We get to walk onto the world stage mumble a few lines and then we’re gone. Most of us don’t even get mentioned in the credits. That’s reserved for kings and queens, and famous people. But this doesn’t mean that what you and I say or do is not important. For we know that God is recording every idle word that we speak.

I’m not totally sure what Judgment Day will be like exactly. But in today’s terms, it seems to me that we will get to watch a movie in which we are the stars! It will be a “This is your life!” (or, this WAS your life) I don’t know about you, but I’ll be embarrassed all to pieces if I get to see a movie of my whole life It’ll be, “Why did I do that?” And, why did I say that?” Could you imagine how embarrassed you will be if everyone gets to watch the story of your life? It’s then that I’ll be truly thankful more than ever that I have Jesus Christ as Saviour! For my acting on the world’s stage has been anything but perfect, everything but perfect.

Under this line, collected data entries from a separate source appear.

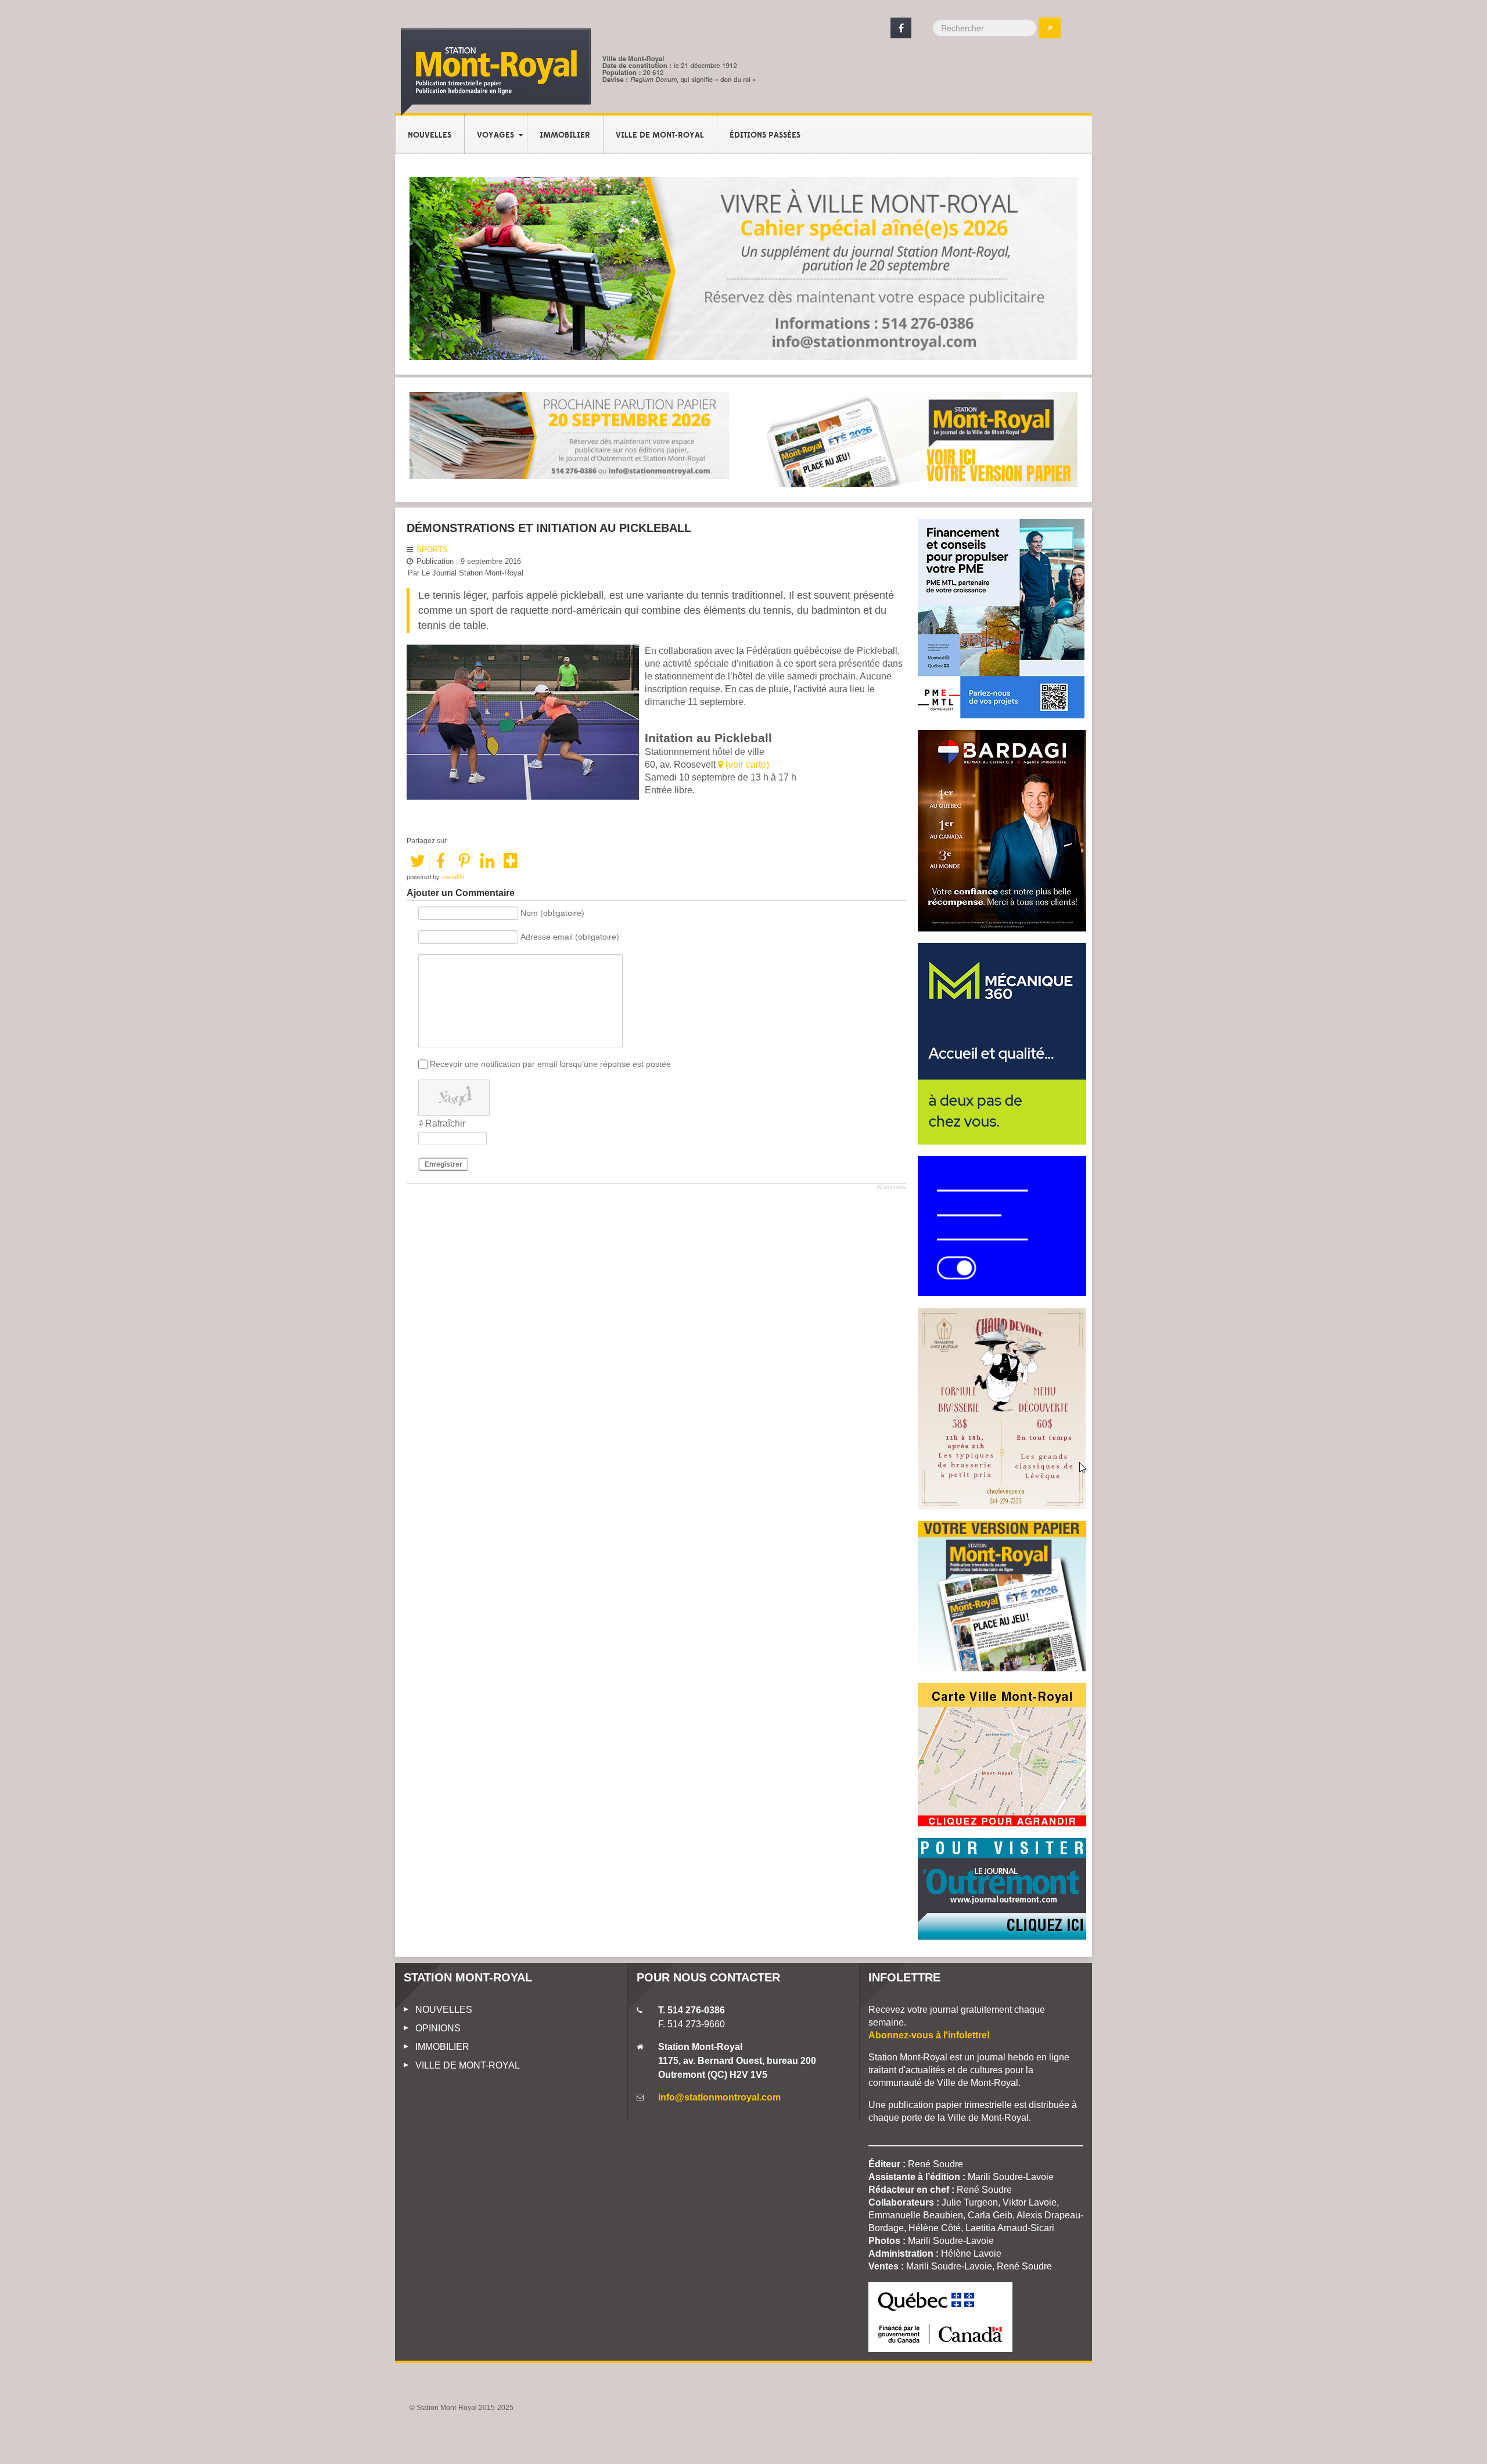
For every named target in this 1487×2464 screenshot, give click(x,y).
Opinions (438, 2028)
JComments (891, 1187)
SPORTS (432, 549)
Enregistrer (443, 1164)
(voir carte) (746, 764)
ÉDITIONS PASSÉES (765, 135)
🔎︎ (1049, 28)
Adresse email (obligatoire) (569, 937)
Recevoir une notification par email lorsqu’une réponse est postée (550, 1064)
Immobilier (565, 135)
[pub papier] (917, 439)
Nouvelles (429, 135)
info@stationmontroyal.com (719, 2097)
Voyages (495, 135)
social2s (453, 876)
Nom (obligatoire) (552, 913)
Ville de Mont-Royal (660, 135)
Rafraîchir (445, 1123)
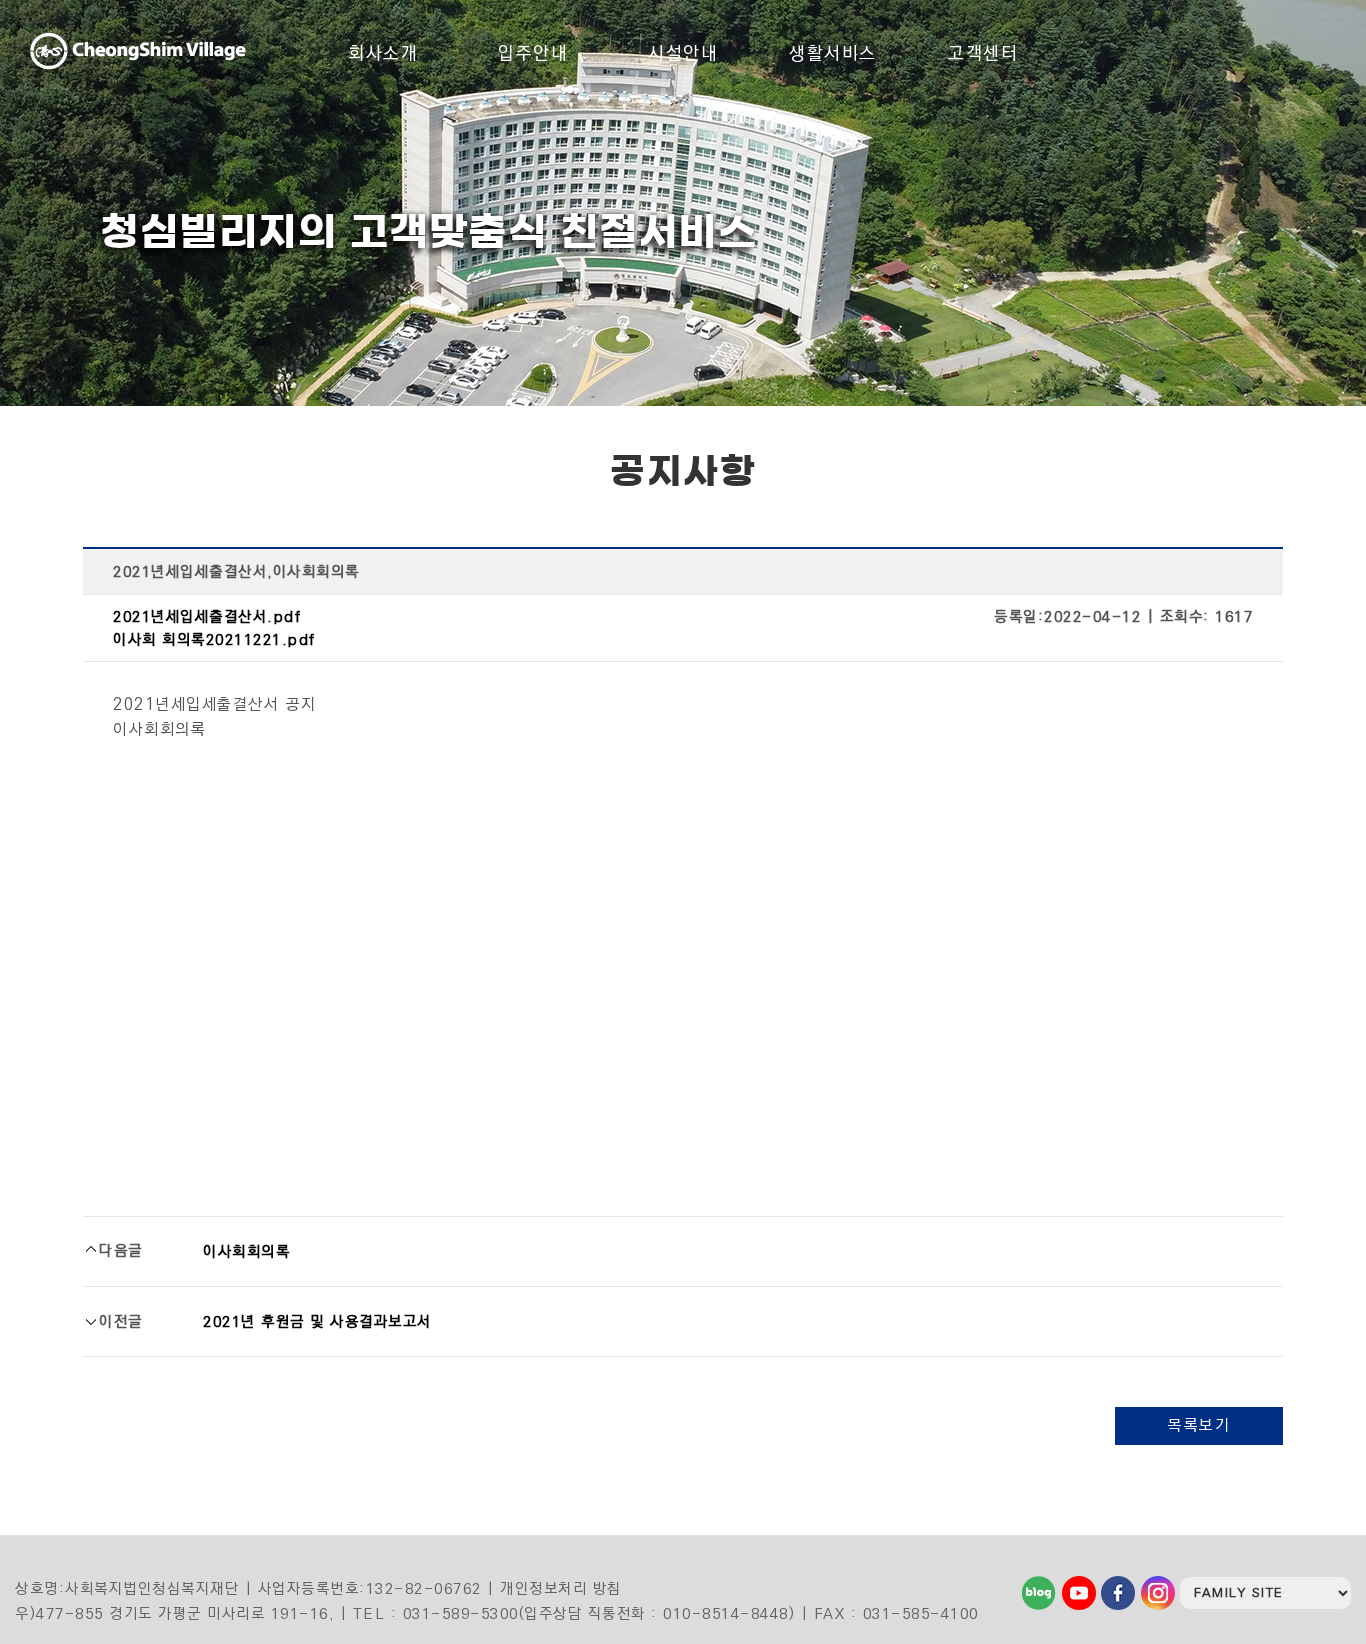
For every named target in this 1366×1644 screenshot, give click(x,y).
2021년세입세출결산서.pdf (207, 616)
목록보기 (1199, 1425)
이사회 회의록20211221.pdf (214, 639)
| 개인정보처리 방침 (554, 1588)
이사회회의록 (246, 1251)
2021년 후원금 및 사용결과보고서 (317, 1321)
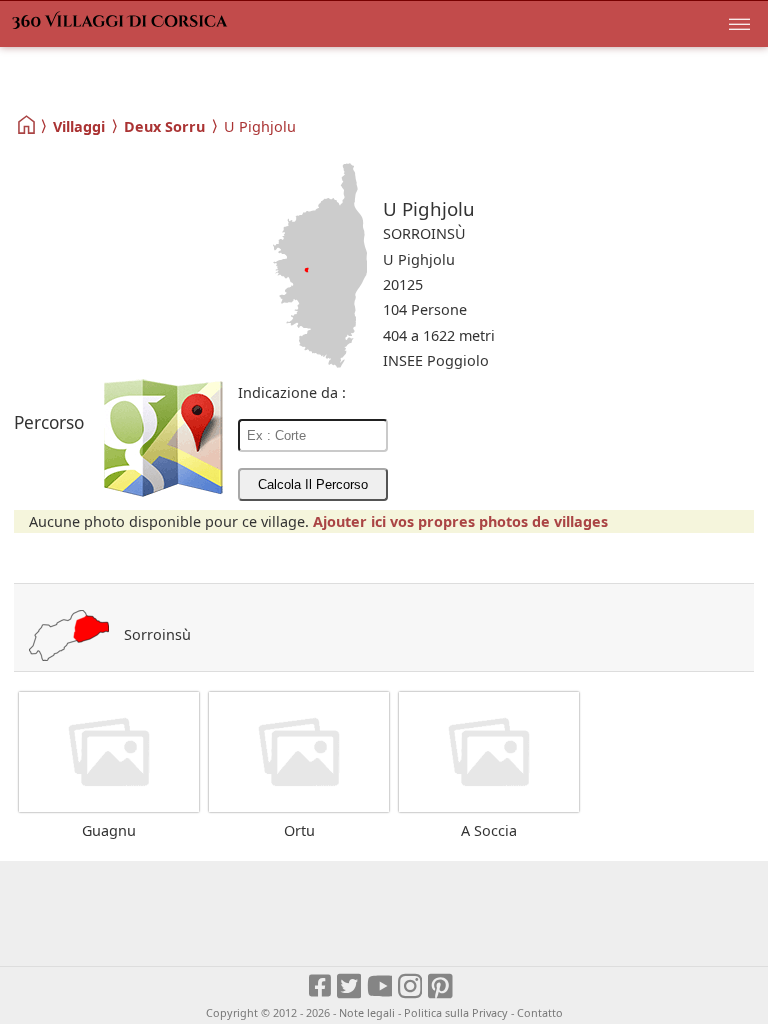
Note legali (367, 1012)
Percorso (49, 422)
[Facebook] (321, 986)
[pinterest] (441, 986)
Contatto (540, 1012)
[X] (350, 986)
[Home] (27, 125)
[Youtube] (380, 986)
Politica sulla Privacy (456, 1012)
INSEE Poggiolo (436, 360)
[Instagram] (411, 986)
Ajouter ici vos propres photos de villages (460, 521)
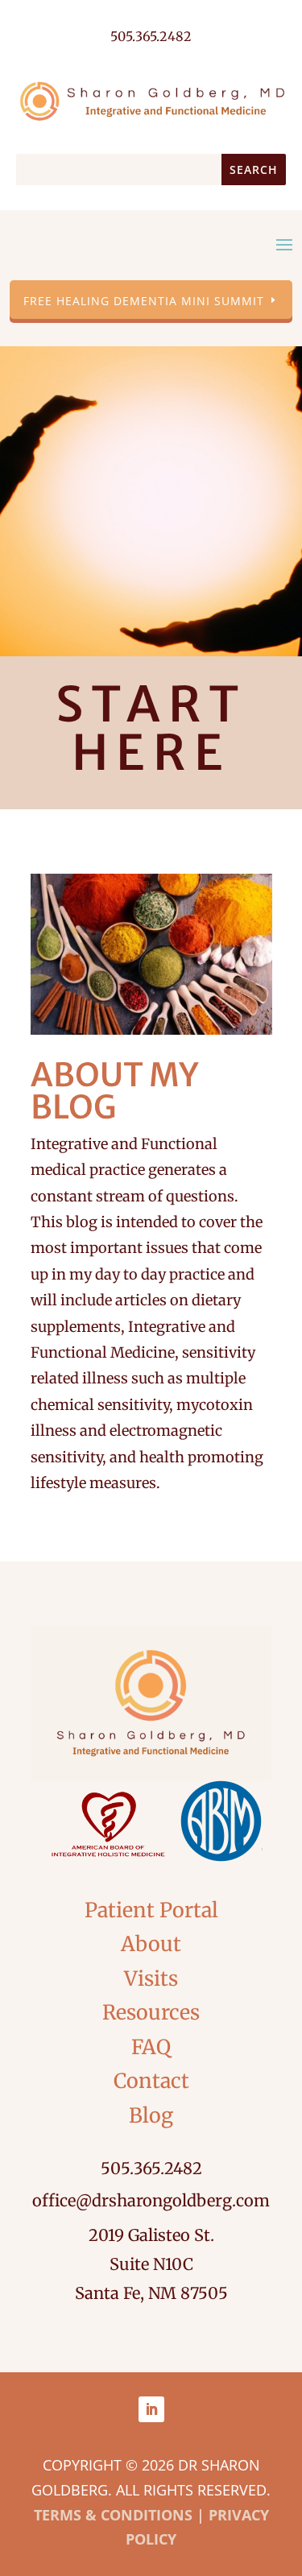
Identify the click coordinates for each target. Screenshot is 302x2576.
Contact (151, 2081)
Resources (151, 2012)
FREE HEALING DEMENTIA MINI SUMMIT (143, 300)
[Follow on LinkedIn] (151, 2409)
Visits (151, 1978)
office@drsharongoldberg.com (151, 2200)
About (151, 1944)
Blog (151, 2115)
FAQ (151, 2047)
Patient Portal (151, 1910)
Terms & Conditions (113, 2514)
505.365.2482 (151, 2168)
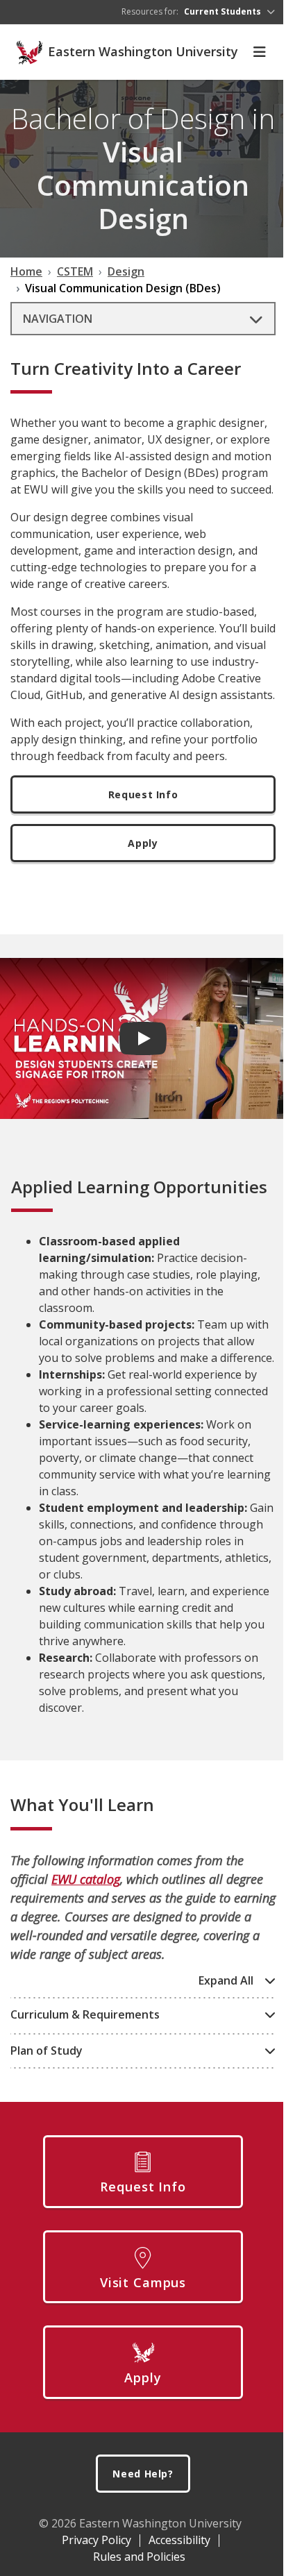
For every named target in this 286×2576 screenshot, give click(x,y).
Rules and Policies (139, 2556)
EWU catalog (85, 1879)
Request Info (143, 794)
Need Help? (143, 2473)
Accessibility (179, 2540)
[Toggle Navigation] (259, 52)
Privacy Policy (96, 2540)
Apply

Yes even after God, by His grace, set me free from my bondage to sin I haven’t served Him perfectly. But thanks be to God that He won’t be looking at your imperfect life or mine on Judgment Day. Rather God will be looking at the perfect life Jesus Christ lived in our stead on Judgment Day. Therefore, shouldn’t those of us who belong to Christ be striving to be obedient to Him out of love and gratitude for His grace? Therefore, always strive to be on your best behavior even when in the super market, when driving your car, even when filling out your Income Tax Return. In a word, no matter what we are thinking, saying, or doing we should strive to always stay in the spotlight of God’s Word.